*TEKS BACAAN:*
Etika Pemanfaatan Fasilitas Sekolah oleh Guru: Antara Tugas dan Bisnis

DALAM konsiderans Undang-Undang Nomor 14 Tahun 2005 tentang Guru dan Dosen, telah dijelaskan bahwa pembangunan nasional dalam bidang pendidikan adalah upaya mencerdaskan kehidupan bangsa dan meningkatkan kualitas manusia Indonesia yang beriman, bertakwa, dan berakhlak mulia serta menguasai ilmu pengetahuan, teknologi, dan seni.
Harapannya dalah mewujudkan masyarakat yang maju, adil, makmur, dan beradab berdasarkan Pancasila dan Undang-Undang Dasar Negara Republik Indonesia Tahun 1945.
Guna mewujudkan tujuan pembangunan nasional tersebut, figur seorang guru memiliki fungsi, peran, dan kedudukan yang sangat strategis sehingga perlu dikembangkan sebagai profesi yang bermartabat.
Namun dalam praktiknya, masih dijumpai beberapa perilaku oknum guru yang tidak mencerminkan sikap teladan dan terpuji.
Salah satunya adalah penggunaan fasilitas sekolah oleh guru untuk kegiatan les tambahan berbayar yang dilakukan di lingkungan satuan pendidikan. Praktik ini terlihat seolah lumrah, namun sejatinya memuat banyak persoalan baik dari sisi etika, keadilan, maupun kepatuhan terhadap regulasi. Fasilitas sekolah ruang kelas, kursi, papan tulis, hingga listrik dan pendingin ruangan merupakan aset negara yang dibangun dan dikelola dengan dana publik.

*YANG DIMINTA:*
Tuliskan kembali bagian teks tentang etika pemanfaatan fasilitas sekolah oleh guru, mulai dari "DALAM konsiderans Undang-Undang" dan berakhir pada "teknologi, dan seni.". Item di bawah ini tidak diperlukan untuk pekerjaan ini.

*CUPLIKAN DATA:*
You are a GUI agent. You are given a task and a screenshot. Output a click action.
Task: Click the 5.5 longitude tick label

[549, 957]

...

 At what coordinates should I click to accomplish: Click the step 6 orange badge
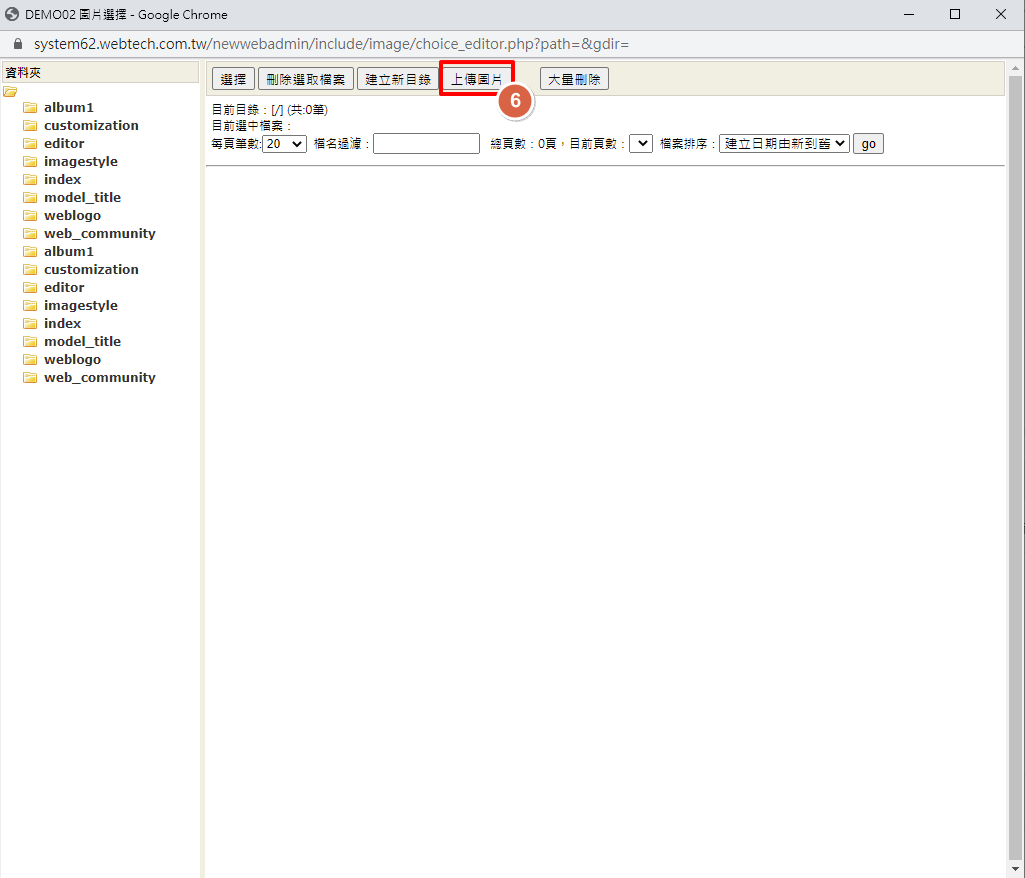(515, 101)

*HASIL:*
DALAM konsiderans Undang-Undang Nomor 14 Tahun 2005 tentang Guru dan Dosen, telah dijelaskan bahwa pembangunan nasional dalam bidang pendidikan adalah upaya mencerdaskan kehidupan bangsa dan meningkatkan kualitas manusia Indonesia yang beriman, bertakwa, dan berakhlak mulia serta menguasai ilmu pengetahuan, teknologi, dan seni.